When Steve is not vetting commercial real estate syndications in the evenings, he is stomping out eye diseases and improving vision during the day as an ophthalmologist. He enjoys playing in his tennis and pickleball leagues and rooting for his Buckeyes and Steelers football teams. In the past several years, he took up running and has completed three full marathons, including the New York City Marathon. He is always on a quest to find great pizza, BBQ brisket, and bourbon. He enjoys traveling with his wife and their three adult kids. They usually go on a medical mission trip once a year to southern Mexico to provide eye surgeries and glasses to the residents. Steve has enjoyed being a part of Left Field Investors to help others learn about the merits of passive, real asset investments.

Sean Donnelly

Chief Culture Officer, Founder

Sean holds a W2 job in the finance sector and began his real estate investing journey shortly after earning his MBA. Unfortunately, it could not have begun at a worse time … anyone remember 2007 … but even the recession provided worthy lessons. Sean stayed in the game continuing to find his place, progressing from flipping to owning single and multi-family rentals to now funding opportunities through syndications. While Sean is still heavily invested in the equities market and holds a small portfolio of rentals, he strongly believes passive investing is the best way to offset the cyclical nature of traditional investment vehicles as well as avoid the headaches of direct property ownership. Through consistent cash flow, long term yield and available tax benefits, the diversification offered with passive investing brings a welcomed balance to an otherwise turbulent investing scheme. What Sean likes most about the syndication space is that the investment opportunities are not “one size fits all” and the community of investors genuinely want to help.

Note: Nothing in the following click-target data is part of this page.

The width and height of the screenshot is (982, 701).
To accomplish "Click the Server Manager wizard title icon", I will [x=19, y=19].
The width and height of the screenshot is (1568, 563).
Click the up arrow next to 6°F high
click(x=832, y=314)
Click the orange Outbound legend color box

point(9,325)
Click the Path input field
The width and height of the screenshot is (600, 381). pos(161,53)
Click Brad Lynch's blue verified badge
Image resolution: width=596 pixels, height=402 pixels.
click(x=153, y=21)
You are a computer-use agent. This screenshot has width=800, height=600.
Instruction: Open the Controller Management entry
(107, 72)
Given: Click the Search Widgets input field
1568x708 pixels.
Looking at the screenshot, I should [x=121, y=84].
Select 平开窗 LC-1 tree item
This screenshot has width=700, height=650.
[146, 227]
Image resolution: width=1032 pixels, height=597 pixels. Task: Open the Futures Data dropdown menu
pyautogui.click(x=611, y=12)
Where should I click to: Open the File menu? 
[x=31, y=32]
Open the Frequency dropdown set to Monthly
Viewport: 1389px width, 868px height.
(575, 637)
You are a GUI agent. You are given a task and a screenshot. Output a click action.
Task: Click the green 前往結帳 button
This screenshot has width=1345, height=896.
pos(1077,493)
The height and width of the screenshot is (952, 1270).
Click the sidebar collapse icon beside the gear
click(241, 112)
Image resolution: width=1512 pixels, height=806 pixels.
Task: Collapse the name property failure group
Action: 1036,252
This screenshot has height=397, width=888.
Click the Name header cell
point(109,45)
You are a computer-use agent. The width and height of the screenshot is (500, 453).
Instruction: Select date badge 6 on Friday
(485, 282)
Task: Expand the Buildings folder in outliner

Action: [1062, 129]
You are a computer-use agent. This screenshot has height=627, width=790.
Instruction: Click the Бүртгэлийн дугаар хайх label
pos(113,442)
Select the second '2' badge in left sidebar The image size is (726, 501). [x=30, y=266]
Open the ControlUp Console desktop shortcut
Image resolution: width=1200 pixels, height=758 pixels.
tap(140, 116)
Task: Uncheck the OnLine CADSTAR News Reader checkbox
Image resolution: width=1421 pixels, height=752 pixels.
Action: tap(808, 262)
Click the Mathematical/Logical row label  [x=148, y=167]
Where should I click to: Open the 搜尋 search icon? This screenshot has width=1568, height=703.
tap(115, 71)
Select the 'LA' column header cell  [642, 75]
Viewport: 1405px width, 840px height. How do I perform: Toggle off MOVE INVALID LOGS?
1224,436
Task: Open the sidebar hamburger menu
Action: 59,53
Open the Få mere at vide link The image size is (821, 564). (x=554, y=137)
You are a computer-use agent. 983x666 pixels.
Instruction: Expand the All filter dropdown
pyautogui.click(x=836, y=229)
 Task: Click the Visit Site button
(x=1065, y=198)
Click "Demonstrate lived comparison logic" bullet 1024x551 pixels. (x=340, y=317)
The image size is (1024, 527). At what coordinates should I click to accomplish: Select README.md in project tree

He earned a B.S. in Finance from Iowa State University in 1995 and a MBA from Otterbein University in 2007. Sean has lived in eight states but has called Ohio home for the last 20+.  When not attending his children’s various school/sporting events, Sean can be found running, golfing, shooting or fly-fishing.

Patrick Wills

Chief Information Officer, Advisory Partner

An active real estate investor since 2017, Patrick Wills’ investing journey began like many others – after reading the “purple book” by Robert Kiyosaki. Patrick started with single family rentals, and while they performed well, he quickly realized their inability to scale efficiently while remaining passive. He discovered syndications via podcasts and local meetups and never looked back. He joined Left Field Investors in 2022 as a member and has quickly become an integral part of the team as Vice President of Technology.

An I.T. Systems Engineer by trade, he experienced the limitations of traditional Wall Street investing firsthand in his career and knew there had to be a better way to truly have financial freedom.

Unfortunately, that better way is inaccessible to those who need it most. His mission is to make alternative investments accessible to everyone who seeks to take control of their financial future and to pursue their passions in life.